◆ Records for this exercise
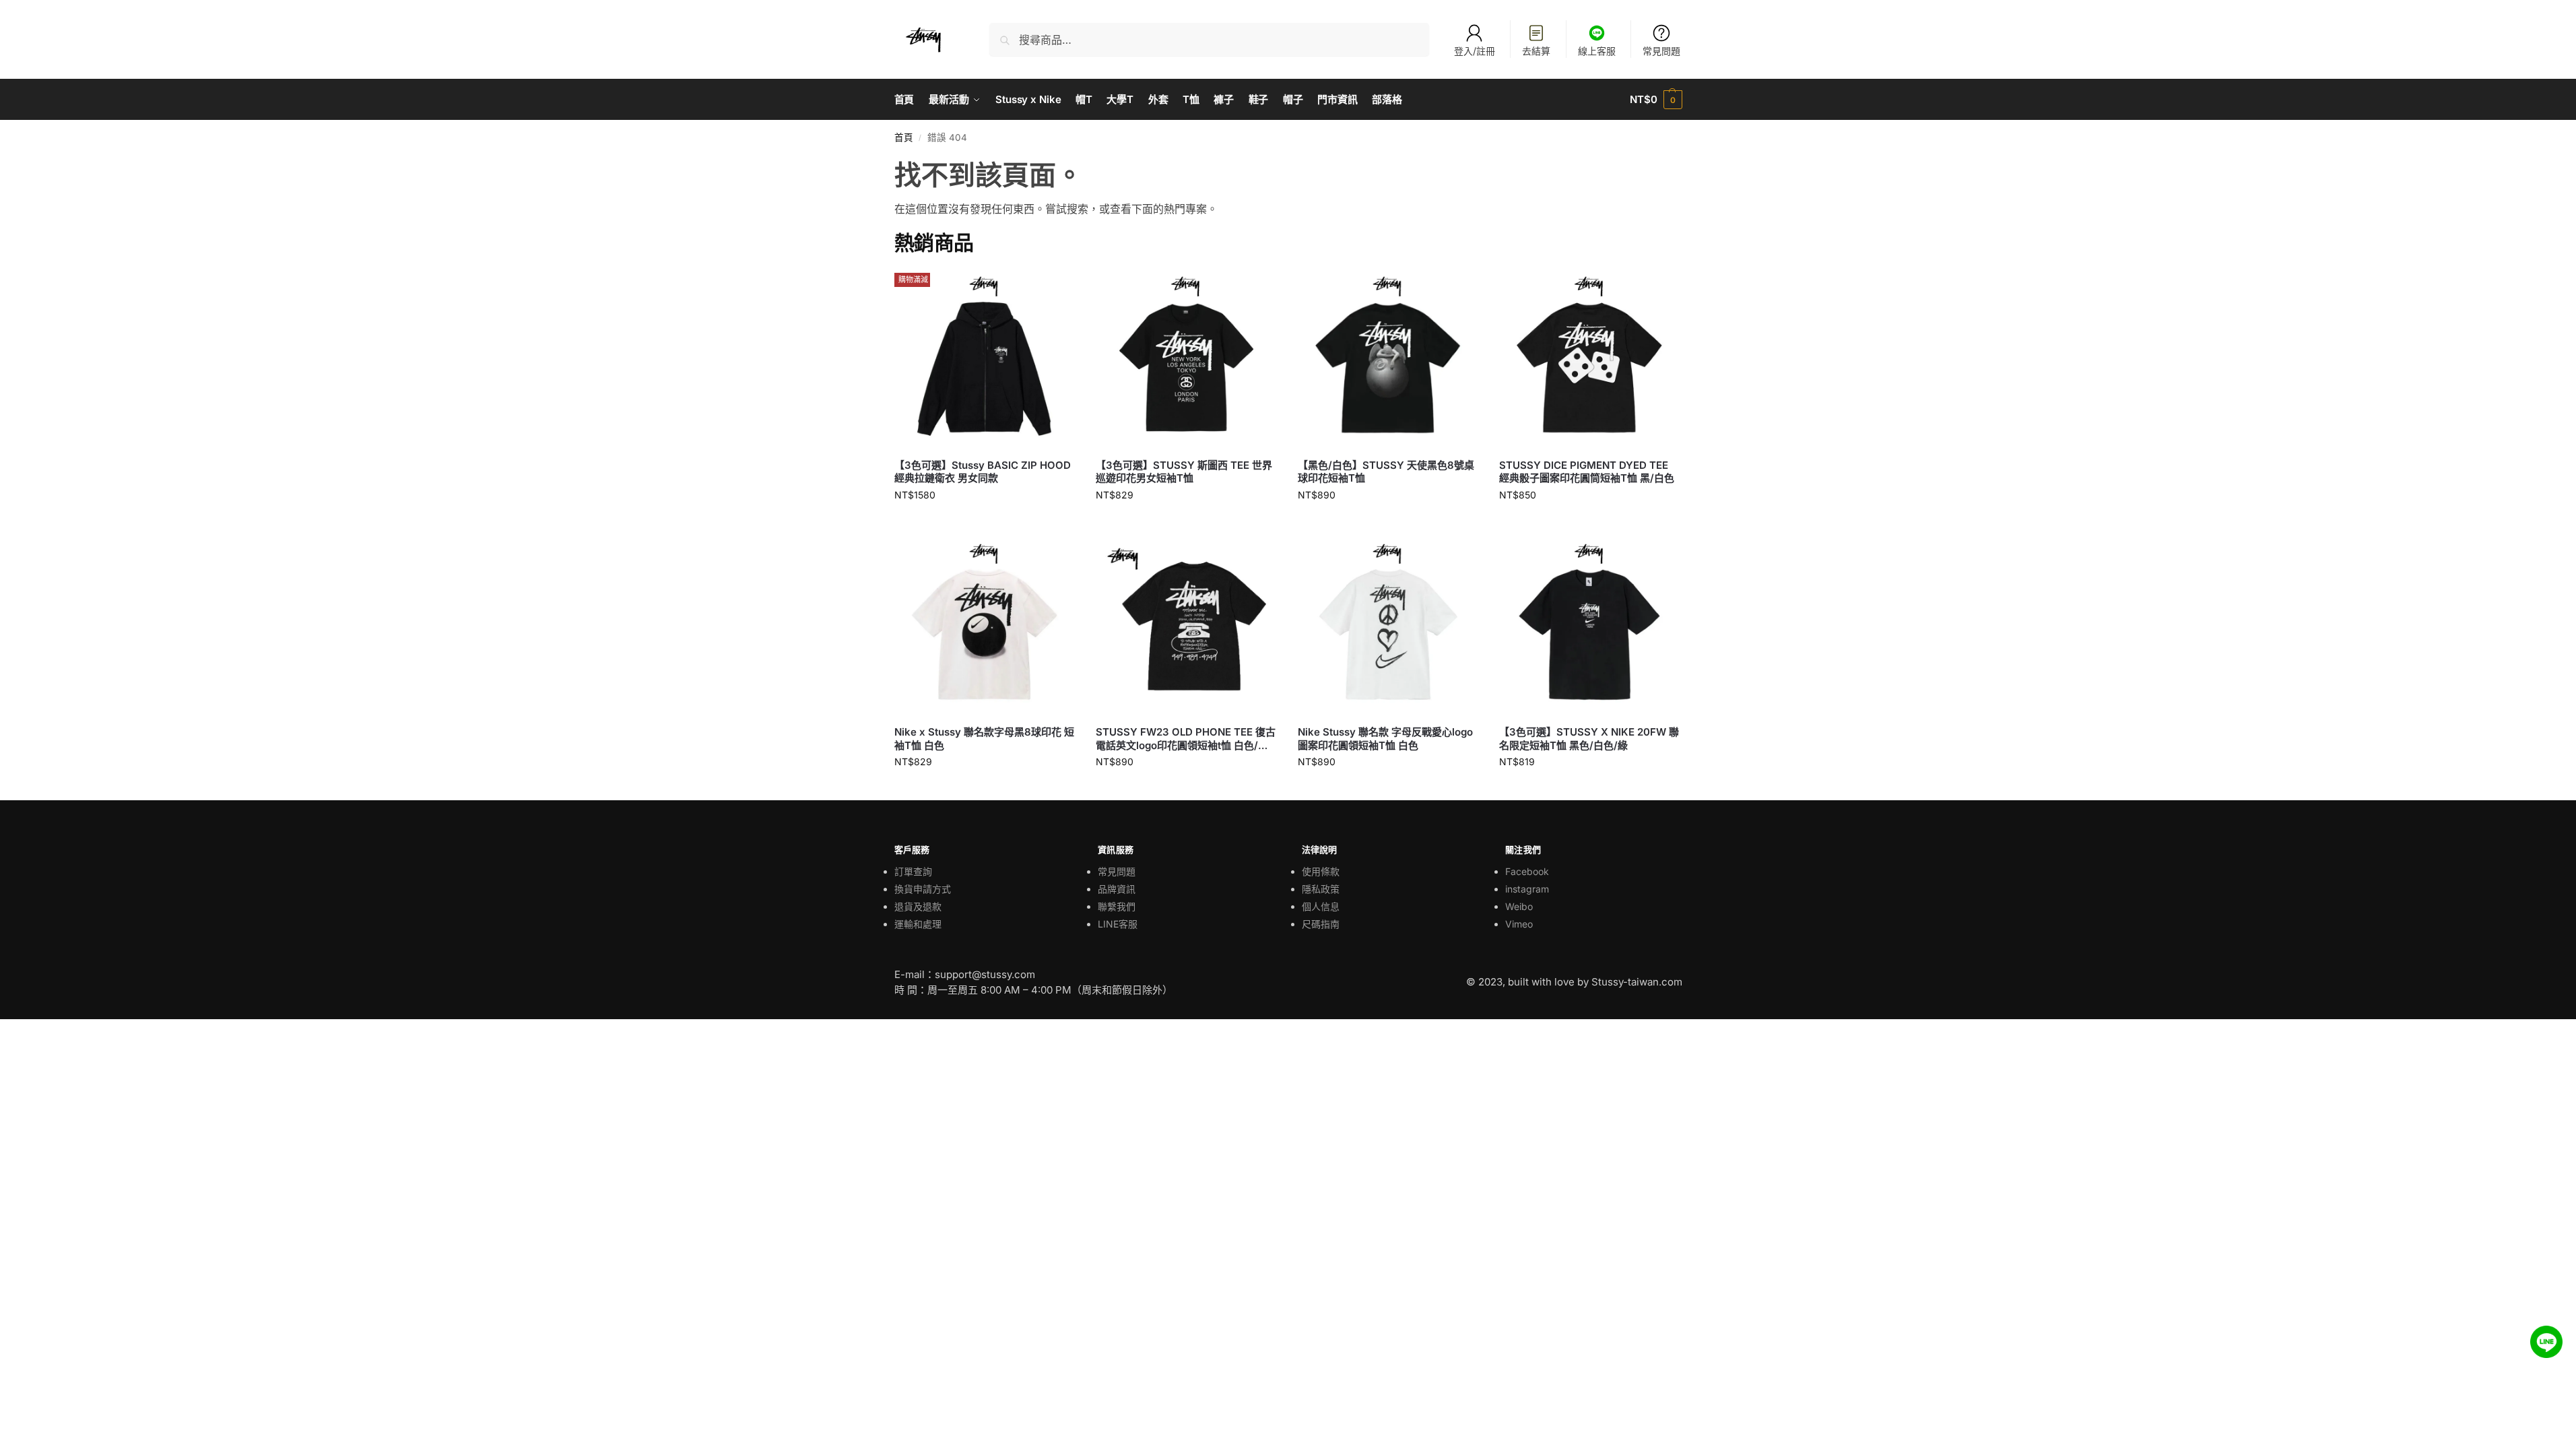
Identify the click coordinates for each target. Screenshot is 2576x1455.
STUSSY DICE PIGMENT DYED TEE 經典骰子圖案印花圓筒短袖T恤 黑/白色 (1586, 472)
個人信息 (1321, 906)
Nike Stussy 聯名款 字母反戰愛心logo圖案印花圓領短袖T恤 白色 (1385, 738)
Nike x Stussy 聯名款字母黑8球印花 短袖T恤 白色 (984, 738)
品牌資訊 (1116, 889)
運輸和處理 (918, 924)
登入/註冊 (1474, 51)
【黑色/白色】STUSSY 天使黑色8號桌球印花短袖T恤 (1386, 472)
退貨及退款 (918, 906)
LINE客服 (1117, 924)
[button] (1656, 99)
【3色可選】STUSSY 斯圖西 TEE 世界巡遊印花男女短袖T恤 (1184, 472)
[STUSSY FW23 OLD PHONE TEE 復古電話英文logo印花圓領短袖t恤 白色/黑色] (1187, 624)
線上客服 (1597, 51)
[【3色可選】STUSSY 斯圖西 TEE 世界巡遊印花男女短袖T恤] (1187, 357)
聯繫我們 (1116, 906)
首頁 (903, 137)
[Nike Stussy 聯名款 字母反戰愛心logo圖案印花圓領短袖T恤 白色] (1389, 624)
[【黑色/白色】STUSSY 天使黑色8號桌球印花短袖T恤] (1389, 357)
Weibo (1519, 906)
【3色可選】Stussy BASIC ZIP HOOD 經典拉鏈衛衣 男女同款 (982, 472)
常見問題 (1661, 51)
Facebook (1527, 871)
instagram (1527, 889)
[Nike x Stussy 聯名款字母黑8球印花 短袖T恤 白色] (985, 624)
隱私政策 (1321, 889)
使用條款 (1321, 871)
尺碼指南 (1321, 924)
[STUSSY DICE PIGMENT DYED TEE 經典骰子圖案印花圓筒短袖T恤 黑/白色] (1590, 357)
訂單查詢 (913, 871)
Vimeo (1519, 924)
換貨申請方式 (922, 889)
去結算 (1536, 51)
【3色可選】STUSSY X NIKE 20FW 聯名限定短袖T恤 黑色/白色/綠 (1589, 738)
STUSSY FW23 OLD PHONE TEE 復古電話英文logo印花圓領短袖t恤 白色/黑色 (1186, 738)
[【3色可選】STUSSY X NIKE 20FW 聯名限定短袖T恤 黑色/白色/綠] (1590, 624)
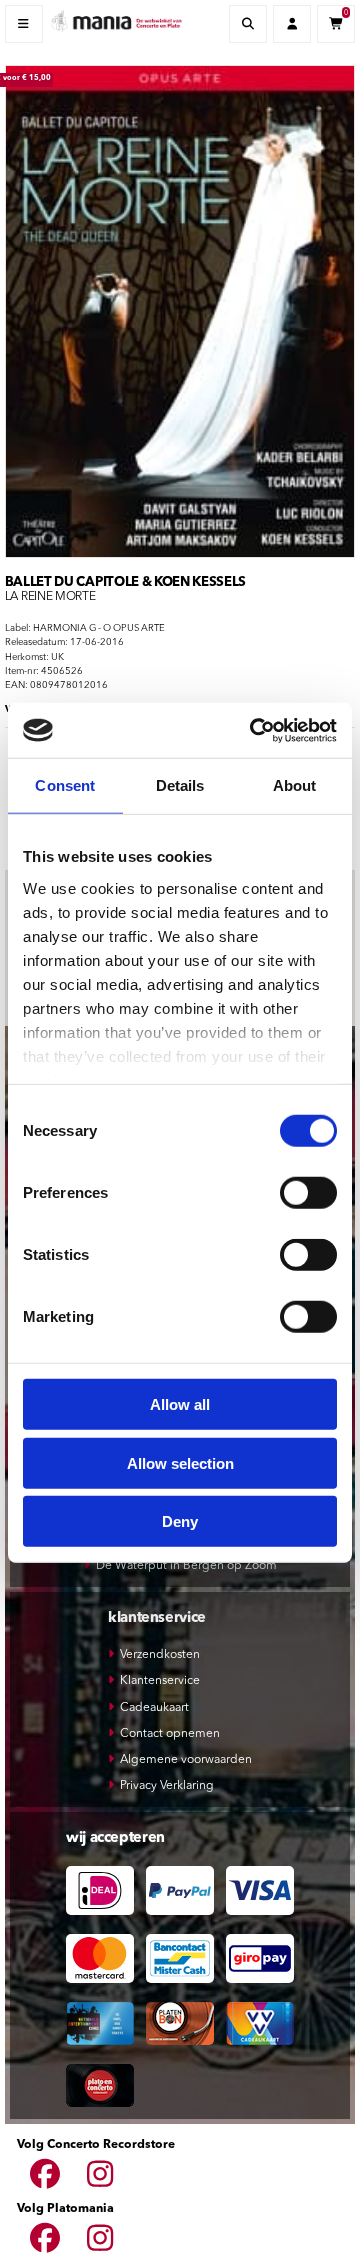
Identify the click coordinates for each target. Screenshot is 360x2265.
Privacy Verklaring (167, 1786)
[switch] (308, 1193)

◆ Exercise instructions
In the records above, transcribe exactly the lines from the one containing "去結算 (1536, 51)" through the last line, both included, and skip the pictures.

◆ Task output
去結算 (1536, 51)
【3色可選】STUSSY X NIKE 20FW 聯名限定短袖T恤 黑色/白色/綠 (1589, 738)
STUSSY FW23 OLD PHONE TEE 復古電話英文logo印花圓領短袖t恤 白色/黑色 (1186, 738)
[【3色可選】STUSSY X NIKE 20FW 聯名限定短袖T恤 黑色/白色/綠] (1590, 624)
Identify the click coordinates for each target. Screenshot is 360x2265.
Privacy Verklaring (167, 1786)
[switch] (308, 1193)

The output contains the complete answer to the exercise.